What’s the worst that happens? It doesn’t work out and after five years you go get a job in boring corp corp with an incredible skillset and vast life experience.
You’ve sacrificed some income perhaps, but so what? People make choices like that all the time. Your working career could easily be 40 or 45 years, 5 is not that much and it’s not like you went bankrupt. Your skillset might even mean you more than make up for lost time.
I don’t understand the talk of “risk” unless you’re Elon Musk betting the farm on your businesses and facing bankruptcy.
Work in your spare time until you have something Angel worthy, then get a modest salary to get to the next level and on you go. Or just bootstrap.
Is it easy? No, it’s the hardest thing you’ll ever do. Is it risky? Not so much.

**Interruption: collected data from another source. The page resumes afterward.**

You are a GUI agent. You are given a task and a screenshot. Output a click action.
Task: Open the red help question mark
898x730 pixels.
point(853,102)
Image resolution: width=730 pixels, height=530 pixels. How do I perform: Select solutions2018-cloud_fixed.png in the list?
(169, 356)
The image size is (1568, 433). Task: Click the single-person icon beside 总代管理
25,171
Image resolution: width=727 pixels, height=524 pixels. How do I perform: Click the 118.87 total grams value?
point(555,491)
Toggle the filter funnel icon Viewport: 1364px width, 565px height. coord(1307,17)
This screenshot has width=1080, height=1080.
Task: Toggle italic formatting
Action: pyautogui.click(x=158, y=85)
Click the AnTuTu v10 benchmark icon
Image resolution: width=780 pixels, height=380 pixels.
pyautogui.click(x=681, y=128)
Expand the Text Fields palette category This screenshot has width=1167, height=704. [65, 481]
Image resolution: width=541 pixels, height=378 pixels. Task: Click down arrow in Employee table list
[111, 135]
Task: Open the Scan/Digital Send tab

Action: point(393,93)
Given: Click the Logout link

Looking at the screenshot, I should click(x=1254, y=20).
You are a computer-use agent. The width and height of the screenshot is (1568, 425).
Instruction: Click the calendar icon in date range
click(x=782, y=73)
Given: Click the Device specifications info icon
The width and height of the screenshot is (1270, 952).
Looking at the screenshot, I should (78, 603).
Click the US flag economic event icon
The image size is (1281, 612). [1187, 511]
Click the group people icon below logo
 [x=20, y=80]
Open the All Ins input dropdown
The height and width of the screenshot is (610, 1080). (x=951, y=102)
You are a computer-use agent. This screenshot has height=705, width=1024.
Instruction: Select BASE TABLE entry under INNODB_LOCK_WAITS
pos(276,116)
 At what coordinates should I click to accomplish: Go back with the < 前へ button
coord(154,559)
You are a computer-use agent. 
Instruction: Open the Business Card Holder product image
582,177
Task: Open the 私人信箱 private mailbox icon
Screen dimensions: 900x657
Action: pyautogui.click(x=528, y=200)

So why do Canadians and Brits see it as a risky thing to do? I think they don’t. What they see is _uncertainty_ - where will I be in six months? What if it doesn’t work out? What if I fail and people judge me? They don’t like uncertainty. That is conservative with a small c. Probably it’s a cultural artefact rather than anything remotely rational. The problem is you end up in an equilibrium where the society is conservative (“what you wanna do wasting your time with that”) so the ambitious people just leave and go to somewhere like (parts of) the US where people want to change things, make things, improve the world. And the conservative society gets more conservative until it is ossified.
Startups carry high uncertainty but not high risk.
Or I can fail at a startup and be close to zero five years later, the fact that you aren't homeless and starving and can get another job doesn't mean it wasn't risky, you still wasted a bunch of years compared to slow and steady accumulation.
I've read the majority of millionaires in the US get created like this, working and saving through decades.
You're basically repeating investor kool-aid, because for their model to work, 100 people will fail and 1 succeed, and so they tell you to not worry if you're in the 99.
Also failures aren't considered the same in every job market.
For me risk is “could go horribly wrong” but the worst case for most startup founders is … get a job?
Yes, you might waste five years (in your words) of income. But that is not a "risk".
A "risk" for me is "this could all go badly wrong". Not having an extra five years of savings is just a fairly straightforward consequence. It's predictably going to happen, I can decide if I want it.
Real risk is "something can go catastrophically wrong". If say you've taken out a huge bank loan to fund the business and you have to declare bankruptcy if it fails, now _that_ is a risk. But nearly every founder I've ever met has taken nothing like that risk.
That's my point, startups are not risky in that sense, for most people, most of the time. It's kinda strange that so many people think they are.